### Text excerpt
————
In its statement addressed to “the citizens of Kurdistan and Iraq,” the KDP said the presidential election session held (on April 11, 2026) was conducted in a manner “outside the approved internal bylaws of the council.”
The party noted that the Presidency of the Council of Representatives set the meeting agenda without proper adherence to parliamentary rules, describing the move as a breach of legal procedure.
The KDP further argued that the nomination process for the presidency had bypassed what it described as an agreed Kurdish mechanism for selecting a consensus candidate.
It stressed that the position of President of the Republic represents an entitlement of the people of Kurdistan collectively, rather than any single political party.
According to the statement, the candidate ultimately put forward for the post was selected by one Kurdish party and supported by several parties from other Iraqi components, a process the KDP rejected as illegitimate.
“We reject this method of election, and we do not recognize anyone chosen in this manner as a representative of the Kurdish majority, and we will not deal with him,” the statement said.
————
### Stated task
Continue the excerpt on the KDP statement about the presidential election session, starting right after its final sentence.

### Information given
————
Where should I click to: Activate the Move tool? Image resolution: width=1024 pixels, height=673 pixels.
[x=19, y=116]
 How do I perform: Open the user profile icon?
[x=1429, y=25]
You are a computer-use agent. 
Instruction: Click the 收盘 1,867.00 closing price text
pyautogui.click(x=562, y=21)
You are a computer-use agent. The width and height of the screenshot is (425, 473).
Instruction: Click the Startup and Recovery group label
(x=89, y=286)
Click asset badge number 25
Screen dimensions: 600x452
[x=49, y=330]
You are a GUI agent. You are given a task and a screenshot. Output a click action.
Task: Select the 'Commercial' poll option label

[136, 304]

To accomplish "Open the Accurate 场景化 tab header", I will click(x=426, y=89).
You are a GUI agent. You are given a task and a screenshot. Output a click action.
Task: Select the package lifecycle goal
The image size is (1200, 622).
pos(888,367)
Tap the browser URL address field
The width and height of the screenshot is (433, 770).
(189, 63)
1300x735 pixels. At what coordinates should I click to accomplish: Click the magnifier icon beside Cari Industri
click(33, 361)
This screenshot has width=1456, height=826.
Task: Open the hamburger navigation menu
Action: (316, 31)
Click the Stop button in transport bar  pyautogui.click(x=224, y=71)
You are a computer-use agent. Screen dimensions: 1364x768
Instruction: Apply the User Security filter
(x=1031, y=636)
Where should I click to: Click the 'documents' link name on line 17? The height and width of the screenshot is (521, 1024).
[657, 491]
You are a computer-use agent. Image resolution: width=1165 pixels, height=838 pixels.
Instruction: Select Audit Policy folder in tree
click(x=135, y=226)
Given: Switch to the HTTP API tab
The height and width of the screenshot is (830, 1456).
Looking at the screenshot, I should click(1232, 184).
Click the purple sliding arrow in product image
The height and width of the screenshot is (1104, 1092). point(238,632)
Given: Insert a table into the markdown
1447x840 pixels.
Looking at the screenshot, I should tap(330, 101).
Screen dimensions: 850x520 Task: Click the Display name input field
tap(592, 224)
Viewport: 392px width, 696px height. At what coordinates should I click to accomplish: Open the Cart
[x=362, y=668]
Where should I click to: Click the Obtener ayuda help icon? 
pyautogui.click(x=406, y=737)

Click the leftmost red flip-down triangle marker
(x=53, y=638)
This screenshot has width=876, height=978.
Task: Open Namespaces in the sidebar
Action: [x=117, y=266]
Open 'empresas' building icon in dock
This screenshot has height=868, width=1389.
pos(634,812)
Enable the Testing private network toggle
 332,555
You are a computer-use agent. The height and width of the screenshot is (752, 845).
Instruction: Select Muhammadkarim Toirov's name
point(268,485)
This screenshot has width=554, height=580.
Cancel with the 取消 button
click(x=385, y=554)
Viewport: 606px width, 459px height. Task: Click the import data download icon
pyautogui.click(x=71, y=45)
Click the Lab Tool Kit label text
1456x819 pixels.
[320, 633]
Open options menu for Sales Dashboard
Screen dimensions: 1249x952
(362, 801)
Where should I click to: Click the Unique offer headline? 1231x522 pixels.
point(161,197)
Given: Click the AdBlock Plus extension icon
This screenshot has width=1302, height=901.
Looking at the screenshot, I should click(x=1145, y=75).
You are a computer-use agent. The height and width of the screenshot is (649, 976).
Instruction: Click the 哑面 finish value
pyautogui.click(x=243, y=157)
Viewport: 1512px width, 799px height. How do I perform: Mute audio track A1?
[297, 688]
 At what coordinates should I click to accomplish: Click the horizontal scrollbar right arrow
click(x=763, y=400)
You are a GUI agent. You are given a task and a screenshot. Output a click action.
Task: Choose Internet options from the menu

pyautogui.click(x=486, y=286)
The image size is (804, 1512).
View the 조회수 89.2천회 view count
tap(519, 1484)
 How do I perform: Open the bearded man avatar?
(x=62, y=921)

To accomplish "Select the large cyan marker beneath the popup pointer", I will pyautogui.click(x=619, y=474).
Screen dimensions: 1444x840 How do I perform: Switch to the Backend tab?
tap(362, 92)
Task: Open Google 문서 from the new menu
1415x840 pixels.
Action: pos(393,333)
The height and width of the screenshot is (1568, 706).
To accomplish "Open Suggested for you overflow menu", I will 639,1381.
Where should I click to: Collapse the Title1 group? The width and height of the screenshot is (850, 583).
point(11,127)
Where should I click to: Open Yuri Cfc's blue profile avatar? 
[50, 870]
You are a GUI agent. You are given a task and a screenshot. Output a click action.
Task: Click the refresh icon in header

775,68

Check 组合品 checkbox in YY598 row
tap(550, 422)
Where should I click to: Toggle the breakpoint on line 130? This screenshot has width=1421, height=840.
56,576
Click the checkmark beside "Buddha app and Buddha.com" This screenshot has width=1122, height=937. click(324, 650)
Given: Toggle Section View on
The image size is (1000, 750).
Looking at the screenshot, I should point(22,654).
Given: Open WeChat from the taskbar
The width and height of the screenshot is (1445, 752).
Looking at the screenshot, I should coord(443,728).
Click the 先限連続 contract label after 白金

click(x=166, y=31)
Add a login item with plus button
————
### Result for this exercise
The KDP confirmed that its parliamentary bloc boycotted the session in protest. It added that following the boycott, the party’s candidate should have been removed from the electoral process.
The statement further noted that, in response to the developments, both the KDP’s blocs in the Iraqi Council of Representatives and within the federal government are returning to the Kurdistan Region for consultations to assess the situation.
The announcement signals renewed political tension between Kurdish factions and federal institutions in Baghdad over power-sharing arrangements and the procedures governing senior state appointments.
In a related development, late Friday, the KDP Parliamentary Faction in the Iraqi Council of Representatives issued a sharply worded statement criticizing the process leading up to the presidential election session.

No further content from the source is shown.